Your task =>
Copy out the records word for word, starting at the line containing "Given: Select the vsphere plugin name" and ending at the line containing "Looking at the screenshot, I should 108,248.", both included. Omit the pictures from your answer.

Extracted records =>
## START
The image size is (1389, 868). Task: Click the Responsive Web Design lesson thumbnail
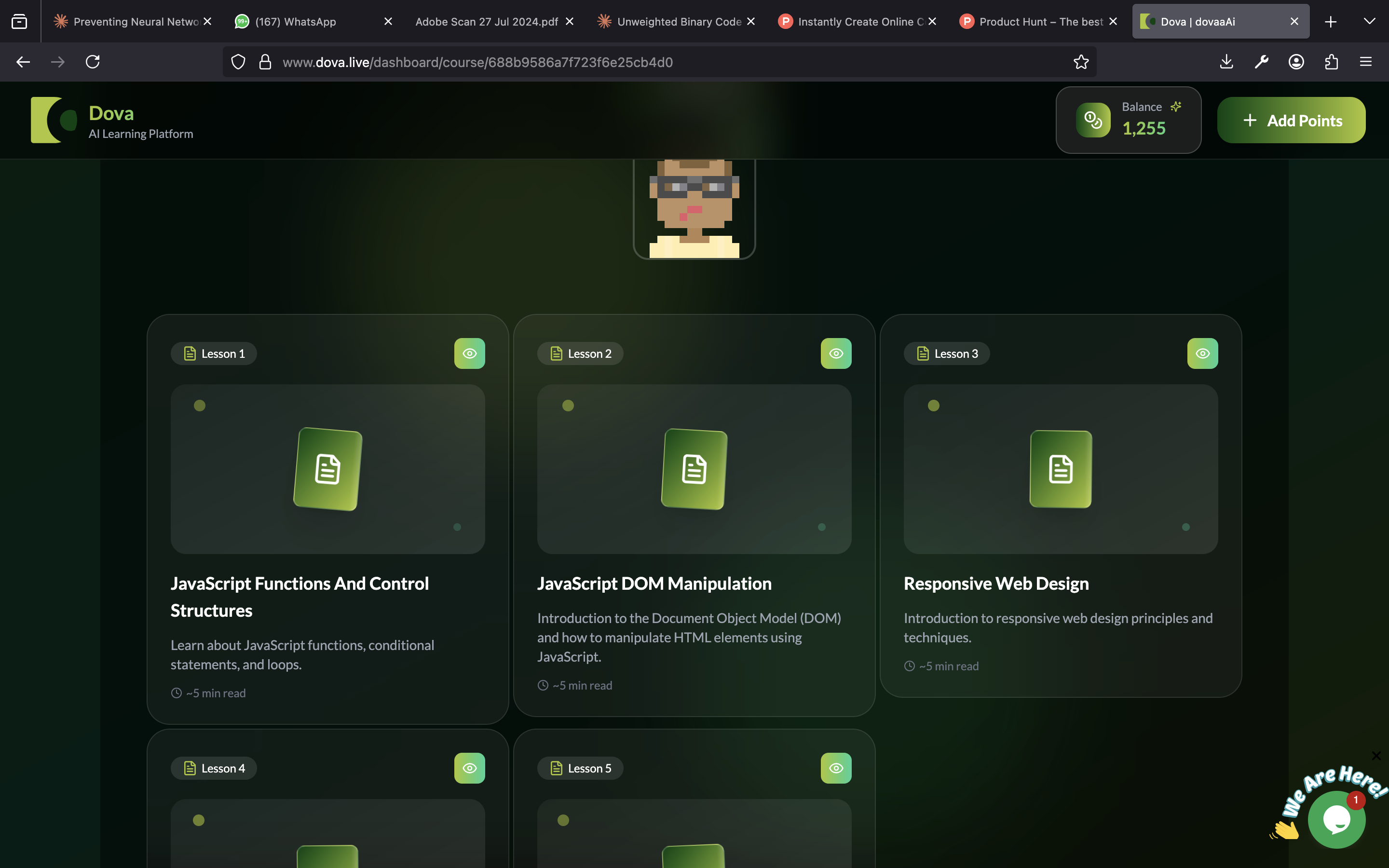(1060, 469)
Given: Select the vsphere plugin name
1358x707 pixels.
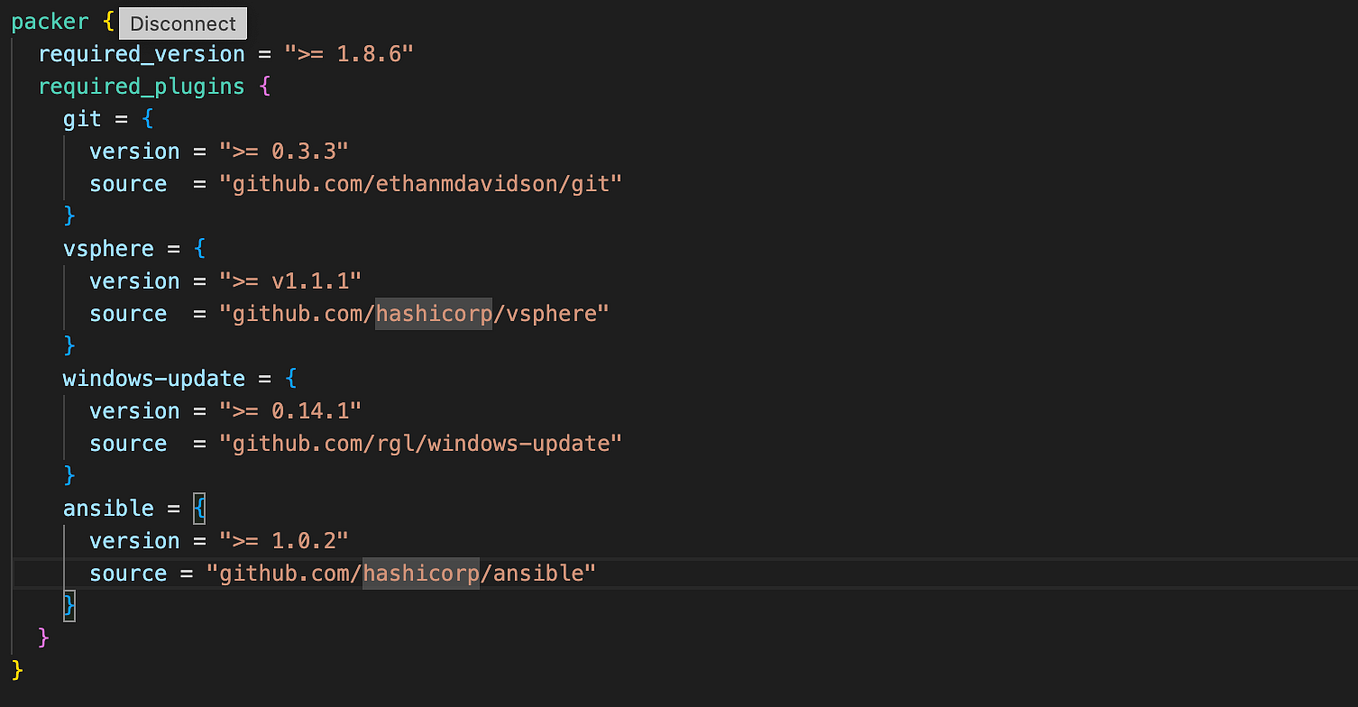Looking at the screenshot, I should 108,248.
## END
## START
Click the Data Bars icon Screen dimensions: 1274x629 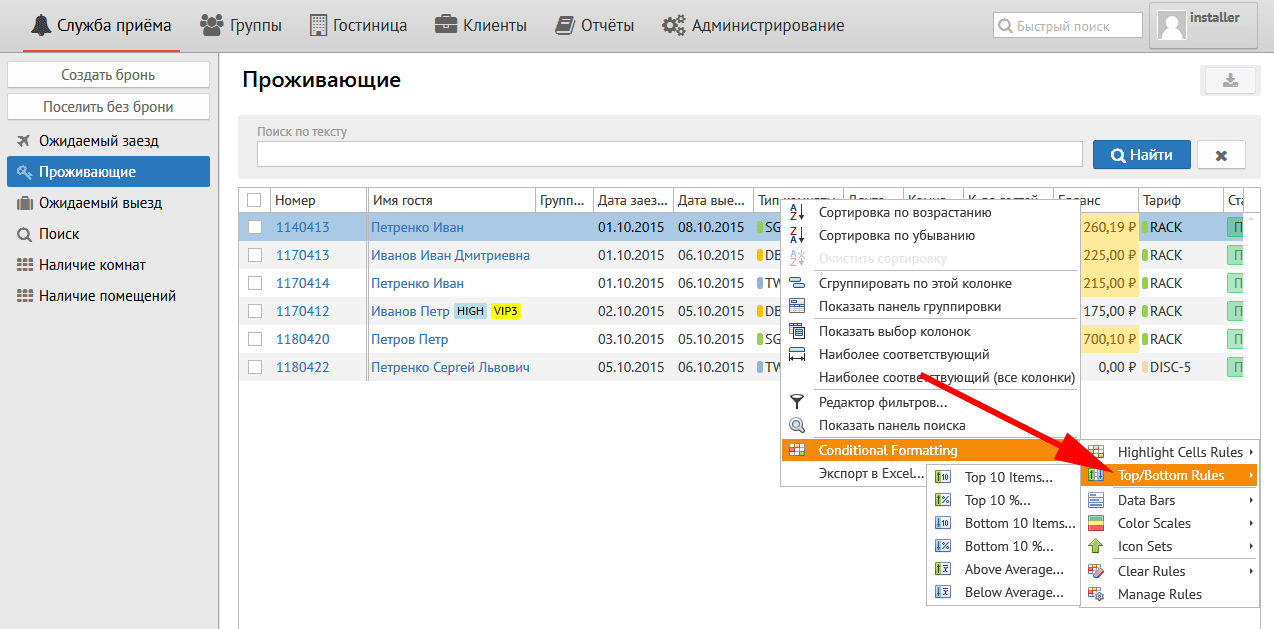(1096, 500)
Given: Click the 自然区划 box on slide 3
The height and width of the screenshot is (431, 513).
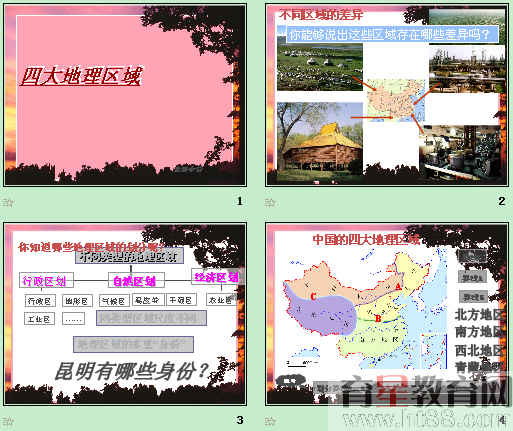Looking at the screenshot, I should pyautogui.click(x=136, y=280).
## END
Output below =>
Given: Select the vsphere plugin name
1358x707 pixels.
Looking at the screenshot, I should 108,248.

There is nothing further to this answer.